O presidente do Tribunal Superior Eleitoral (TSE), ministro Carlos Ayres Britto, recebeu ontem o 1º prêmio ANJ de Liberdade de Imprensa, por ter determinado, no início deste ano, a suspensão liminar de parte da Lei de Imprensa, criada durante o governo militar. O prêmio recém-criado pretende agraciar anualmente as pessoas ou entidades que mais defenderam ou divulgaram a liberdade de imprensa no País.

Agência Estado |

"A liberdade de expressão é a maior expressão de liberdade", disse o ministro, "e a imprensa é a instância da sociedade civil que mais favorece a elevação da qualidade da vida política e ética nacional." Ele diz ser necessário que as pessoas tenham liberdade de pensamento e de expressão nessa "que não é uma Idade Média, e sim uma idade mídia".
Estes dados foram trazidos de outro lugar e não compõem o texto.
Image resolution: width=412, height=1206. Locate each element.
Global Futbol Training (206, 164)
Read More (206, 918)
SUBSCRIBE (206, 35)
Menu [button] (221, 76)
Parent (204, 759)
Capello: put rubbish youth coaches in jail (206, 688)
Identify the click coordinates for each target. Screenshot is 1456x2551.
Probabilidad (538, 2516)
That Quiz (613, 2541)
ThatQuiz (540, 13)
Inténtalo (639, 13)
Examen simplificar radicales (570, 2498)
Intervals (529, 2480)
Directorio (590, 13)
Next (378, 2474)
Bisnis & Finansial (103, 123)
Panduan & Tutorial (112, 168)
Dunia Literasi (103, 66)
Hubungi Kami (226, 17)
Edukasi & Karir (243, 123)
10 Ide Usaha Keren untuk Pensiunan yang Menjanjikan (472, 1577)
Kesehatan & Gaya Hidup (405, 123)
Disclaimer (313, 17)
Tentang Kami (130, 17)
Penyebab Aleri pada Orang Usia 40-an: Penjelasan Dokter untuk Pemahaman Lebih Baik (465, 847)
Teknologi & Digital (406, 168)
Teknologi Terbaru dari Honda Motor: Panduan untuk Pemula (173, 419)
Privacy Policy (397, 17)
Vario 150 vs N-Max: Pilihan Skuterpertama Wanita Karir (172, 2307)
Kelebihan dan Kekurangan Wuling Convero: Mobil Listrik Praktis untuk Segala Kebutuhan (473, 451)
O prêmio foi anunciado por Júlio César Mesquita, vice-presidente da ANJ e um dos diretores do jornal O Estado de S. Paulo. "A liberdade é essencial não apenas para nossa atividade, mas, acima de tudo, porque é um direito fundamental dos cidadãos", disse. Ele lembrou que ainda há tentativas de calar a imprensa no País. "Há atualmente 79 projetos de lei em tramitação no Congresso que podem restringir a liberdade de expressão", afirmou Mesquita. "Um quadro preocupante, dado que a liberdade de imprensa é um dos pressupostos para a democracia." Mesquita reforçou que este ano já houve sentenças que exigiam o recolhimento de jornais das bancas ou impondo censura à publicação de conteúdo. "Isso deixa claro que a conquista da liberdade de imprensa é um processo contínuo, permanente."

O prêmio foi entregue pela repórter Elvira Lobato, da Folha de S. Paulo, que teve cerca de 50 processos judiciais abertos contra si após publicar uma reportagem citando que uma das empresas pertencentes a bispos ligados à Igreja Universal teria dinheiro em paraísos fiscais.

Nova direção

Ontem ocorreu também a posse da nova diretoria da ANJ. No lugar de Nelson Sirotsky, do grupo RBS, assumiu Judith Brito, diretora-superintendente da Folha de São Paulo. É a primeira vez, desde a fundação da associação, em 1979, que uma mulher assume o comando da entidade. "Estamos vivendo um momento especial de crescimento na imprensa brasileira", afirmou.